Reproduction
When converting some strings to greek, the output string can be wrong even if it looks good:
toGreek('huḯdion', keyType.TRANSLITERATION);
// Expected: "ὑΐδιον"; Received: "ὑΐδιον"
Fact
The fact is that the accented iota received a tonos
rather than an oxia
(tonos & oxia are, visually, some kinds of acute accent specific to greek).
In the example, we got ΐ (U+0390)
Greek Small Letter Iota with Dialytika and Tonos rather than ΐ (U+1FD3)
Greek Small Letter Iota with Dialytika and Oxia.

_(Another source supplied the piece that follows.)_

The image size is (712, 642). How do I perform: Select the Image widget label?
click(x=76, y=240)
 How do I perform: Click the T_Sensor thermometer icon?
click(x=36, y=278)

Even if the two diacritics look the same - in most fonts -, the Unicode norm has chosen to separate these diacritics. So, the tonos is intended for the 'modern' monotonic greek & the oxia for the 'ancient' polytonic greek.
Resolution
It seems that an oxia is replaced by a tonos when the Unicode normalization is applied (e. g. str.normalize('NFC')
). This is due to the poor canonical equivalences defined by the Unicode norm.
If some other characters can be replaced during the conversion process using utils/normalizeGreek()
(e.g. tilde to Combining Greek Perispomeni), this one seems to be more tricky: it's a diacritic, so if we want to process it individually we need to use NFD
mode; but as soon as we come back to NFC
, the conversion will be broken. If we want to process the tonos in NFC
mode, then we must define all the combinations of diacritics that can be made for all the characters that can take a tonos on them.
Before solving this issue, it might be wise to weigh the pros and cons of trying to force the usage of the oxia rather than the tonos.